Please copy out every row word for word, from the line containing "Given: Select the Cosimulation Type step" down to the line containing "Looking at the", both included.

-- start Supplied data --

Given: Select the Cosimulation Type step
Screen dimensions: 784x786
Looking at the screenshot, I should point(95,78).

-- end Supplied data --
-- start Supplied data --

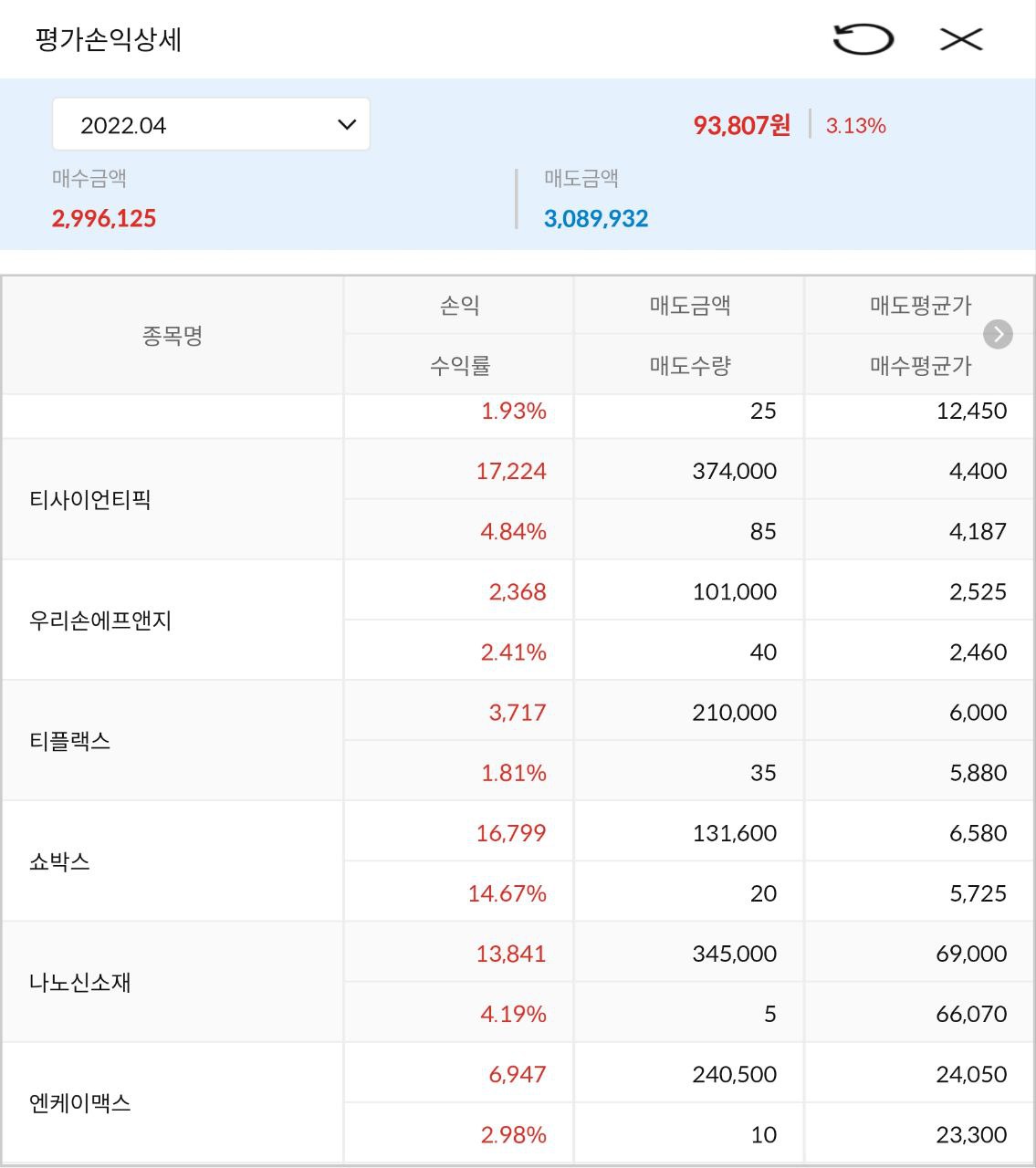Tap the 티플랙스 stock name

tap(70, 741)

-- end Supplied data --

Reply to the exercise →
Given: Select the Cosimulation Type step
Screen dimensions: 784x786
Looking at the screenshot, I should point(95,78).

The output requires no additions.